→ **Given records**
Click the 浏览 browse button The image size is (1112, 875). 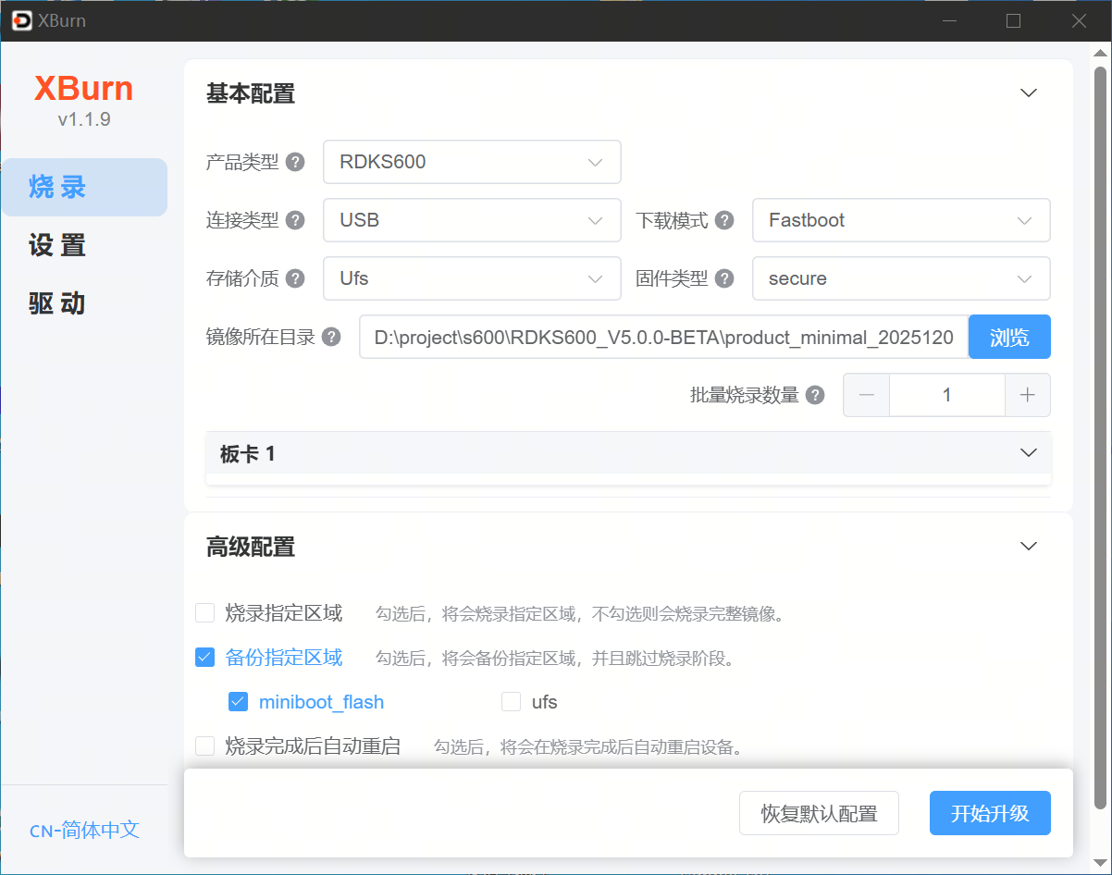click(x=1009, y=337)
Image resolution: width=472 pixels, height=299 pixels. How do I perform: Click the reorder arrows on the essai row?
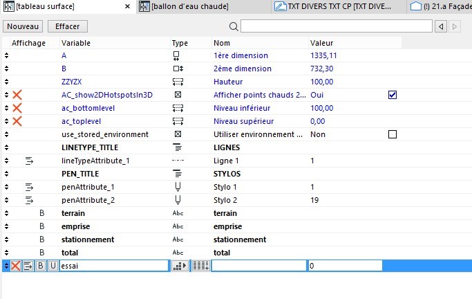[x=6, y=266]
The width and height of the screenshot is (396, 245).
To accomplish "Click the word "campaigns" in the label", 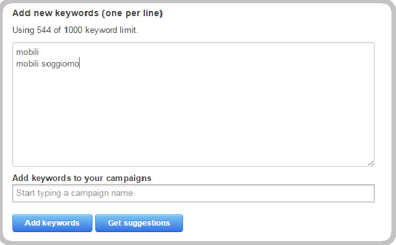I will [129, 178].
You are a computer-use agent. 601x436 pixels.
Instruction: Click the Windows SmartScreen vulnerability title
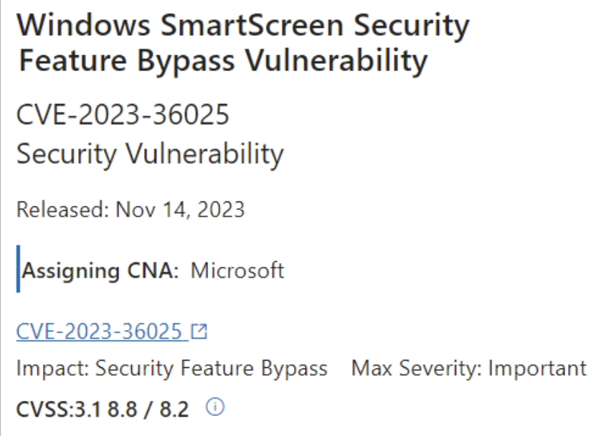pos(243,43)
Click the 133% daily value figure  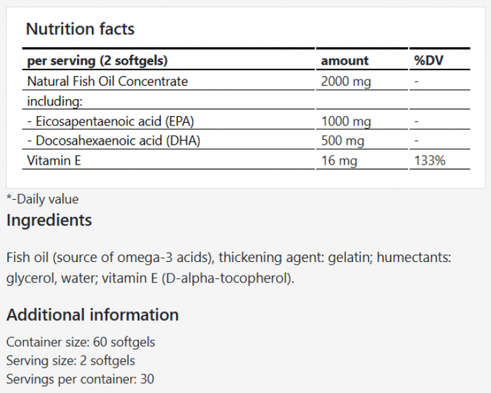point(430,161)
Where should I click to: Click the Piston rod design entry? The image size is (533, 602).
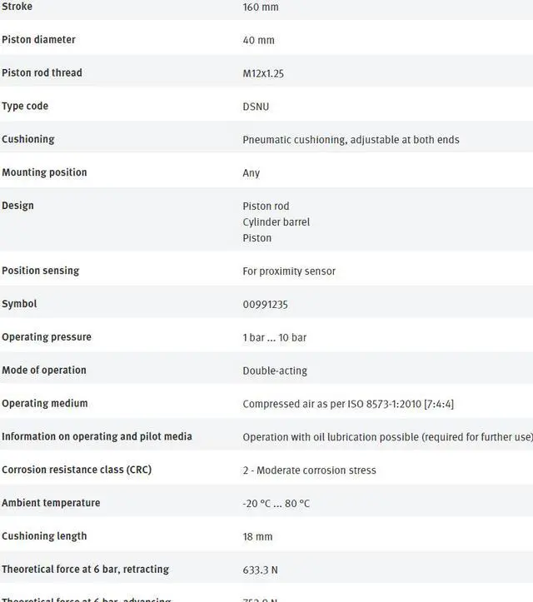click(x=266, y=206)
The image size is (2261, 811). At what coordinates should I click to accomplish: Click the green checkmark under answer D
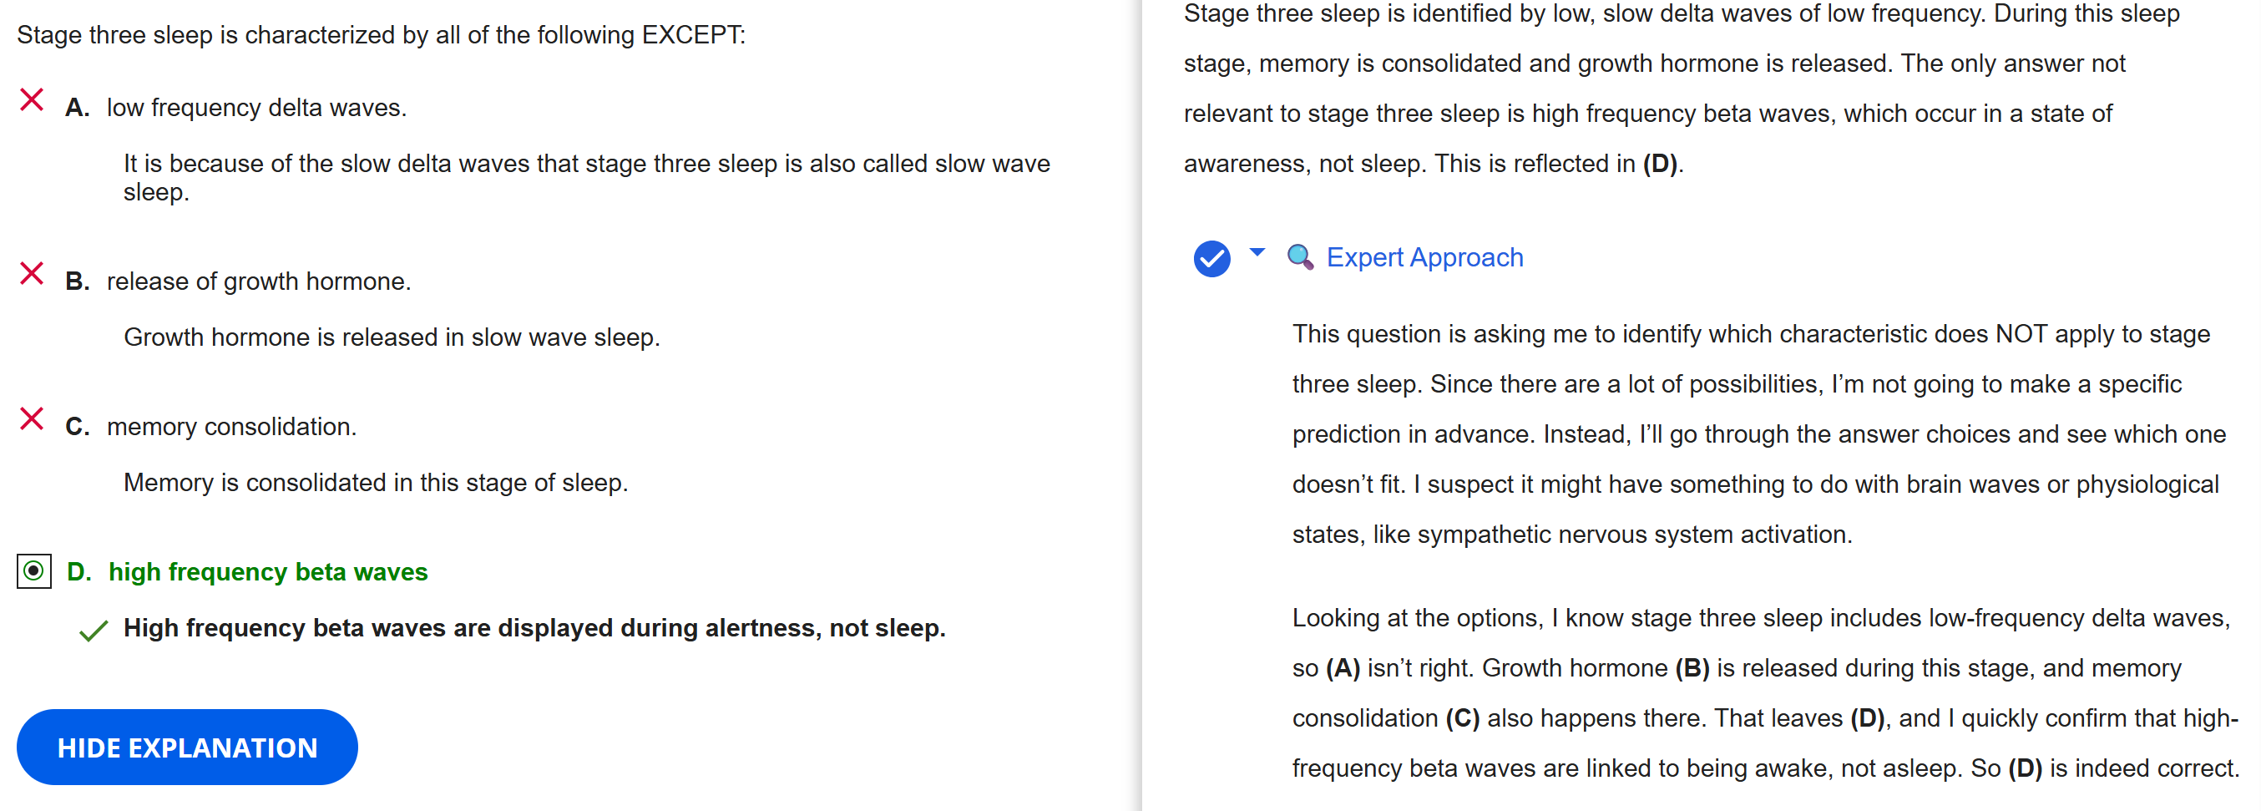tap(93, 630)
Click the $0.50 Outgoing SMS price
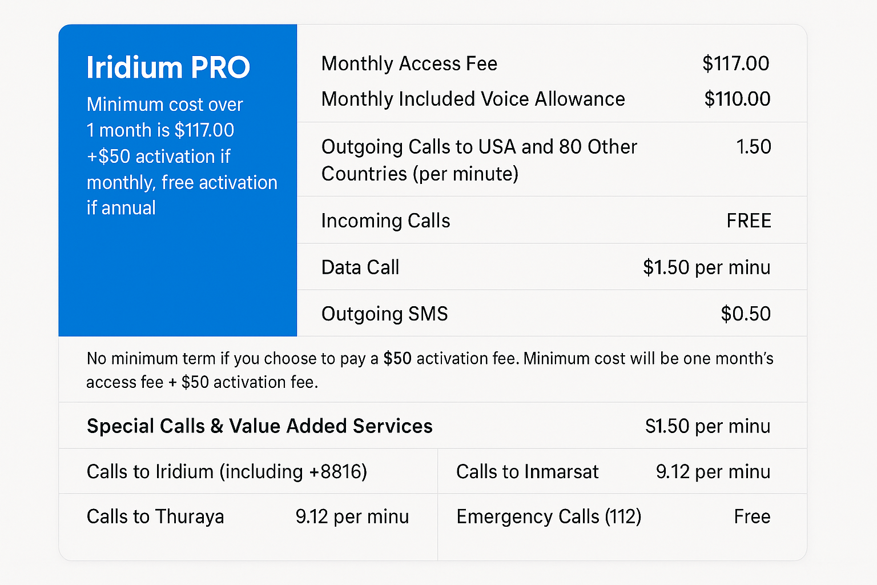The image size is (877, 585). pos(745,314)
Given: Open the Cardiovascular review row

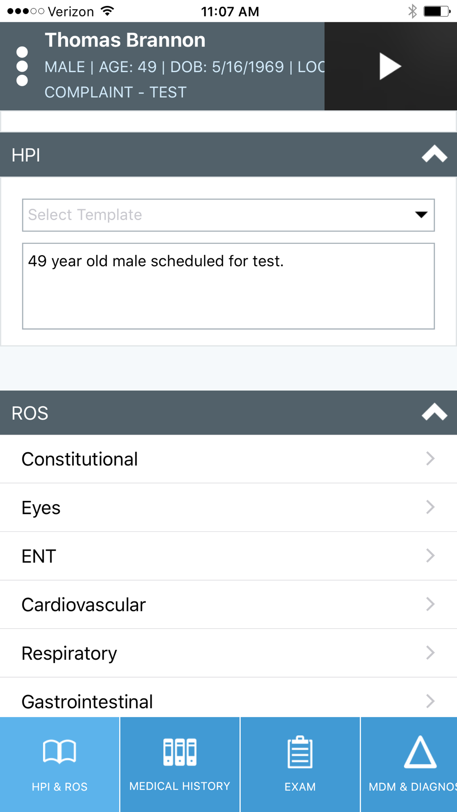Looking at the screenshot, I should [229, 605].
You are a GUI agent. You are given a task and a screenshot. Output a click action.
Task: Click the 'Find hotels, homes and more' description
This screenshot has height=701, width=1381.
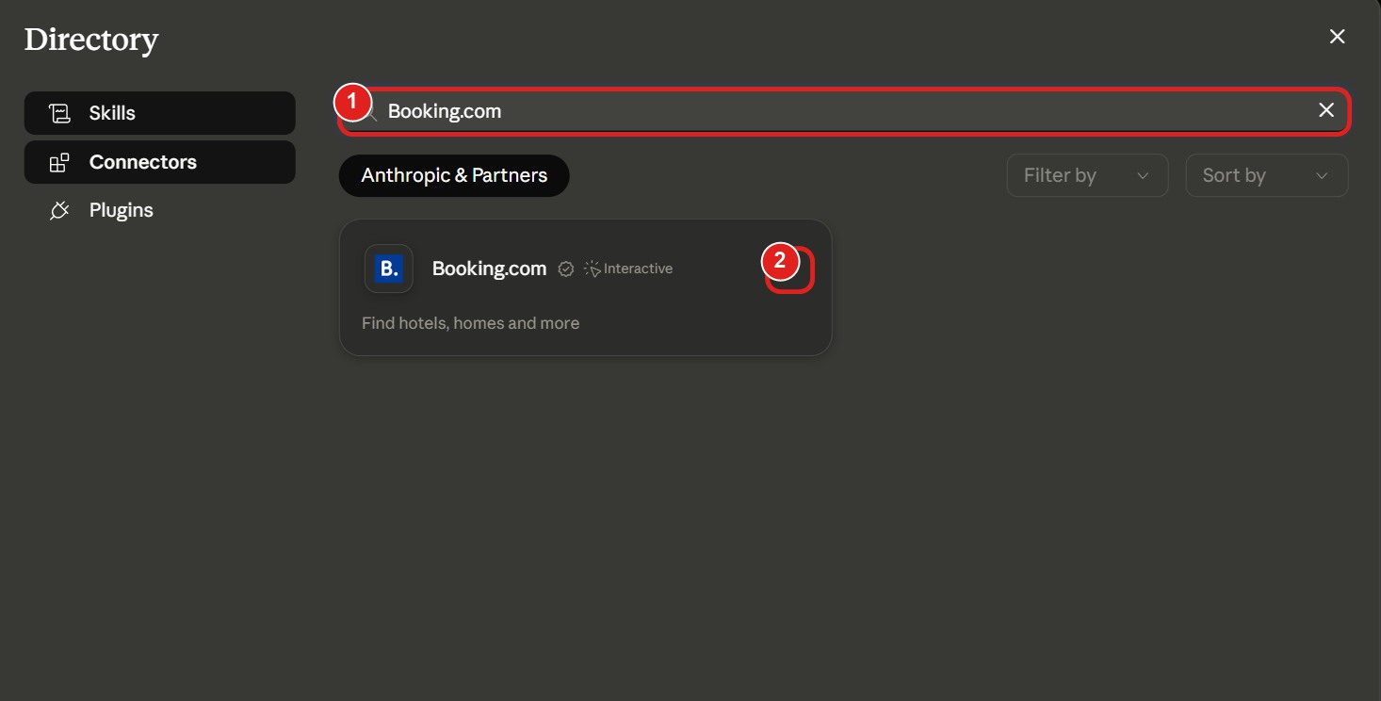470,323
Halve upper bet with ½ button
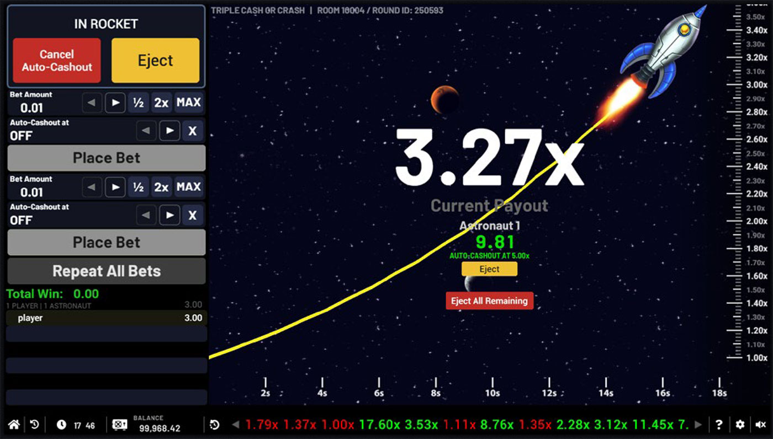This screenshot has width=773, height=439. coord(138,103)
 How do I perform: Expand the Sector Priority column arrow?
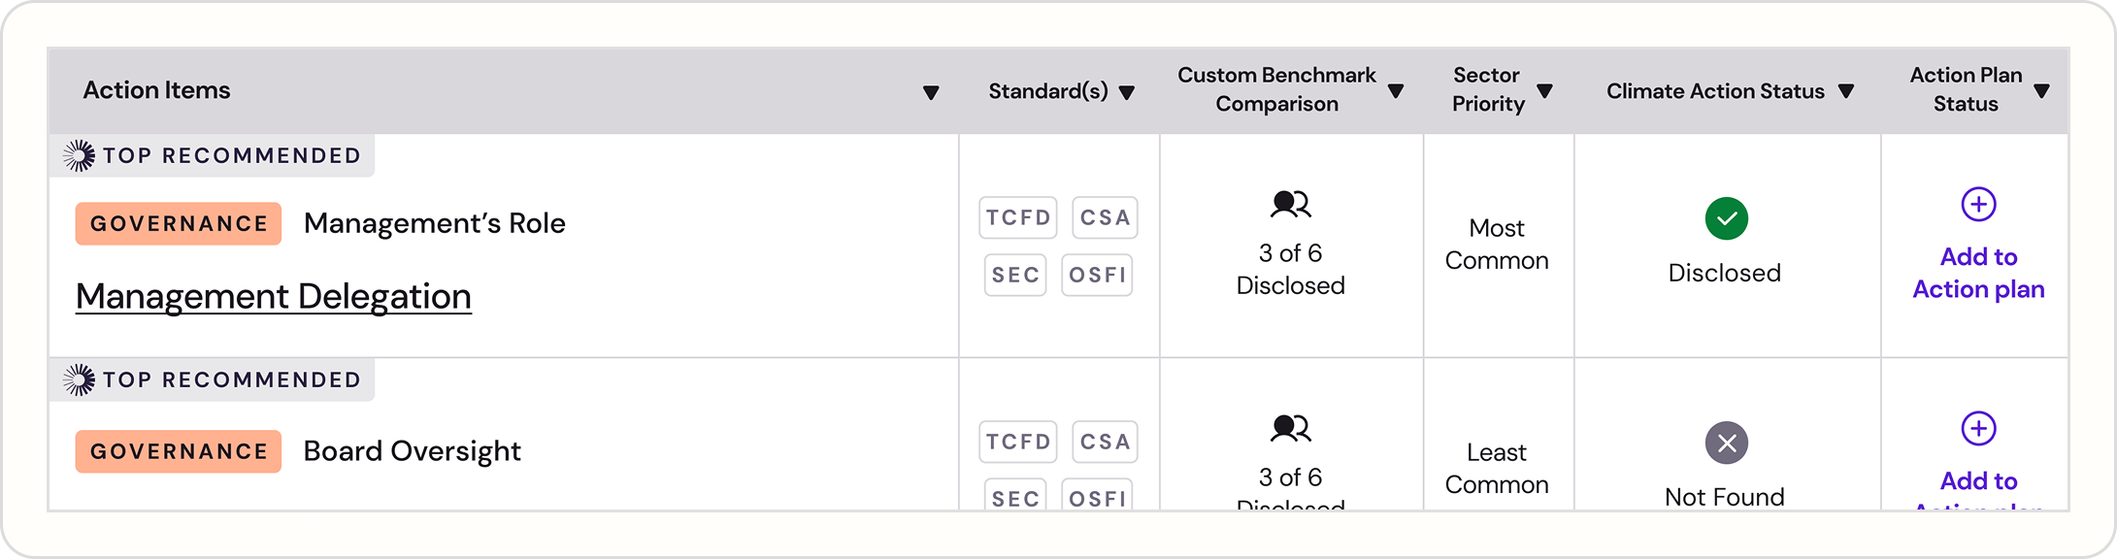tap(1545, 91)
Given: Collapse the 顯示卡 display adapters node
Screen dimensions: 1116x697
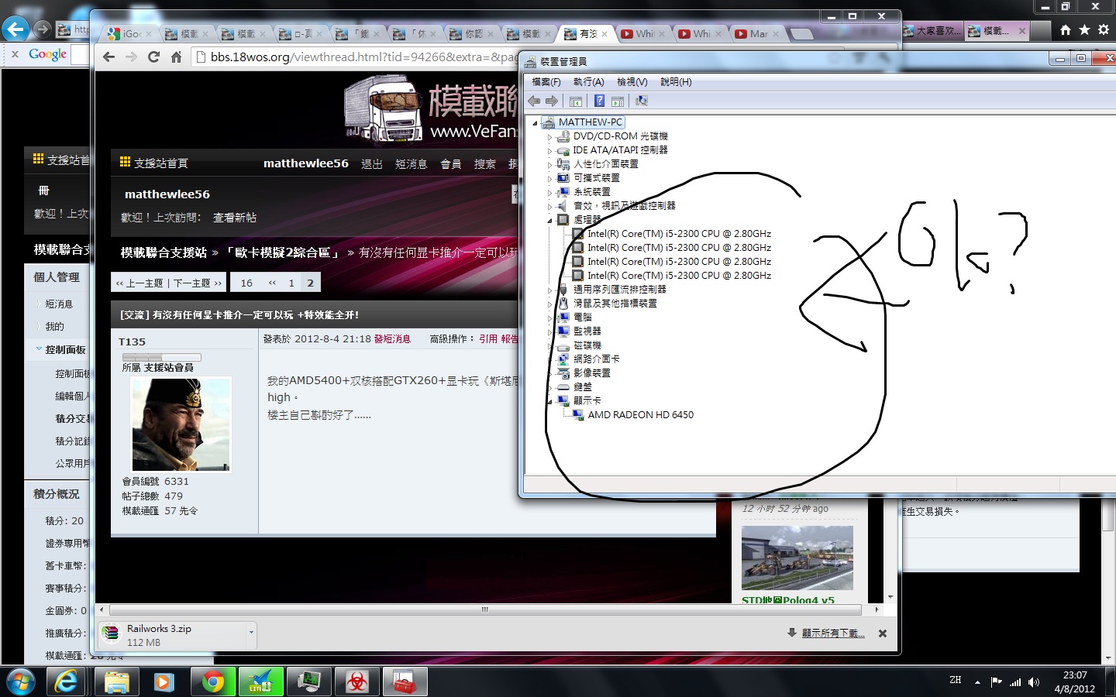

→ **What the task requires**
For the word "agent", count the lines of the listing above that hold it; the number alone is the answer.

→ **Response to the task**
2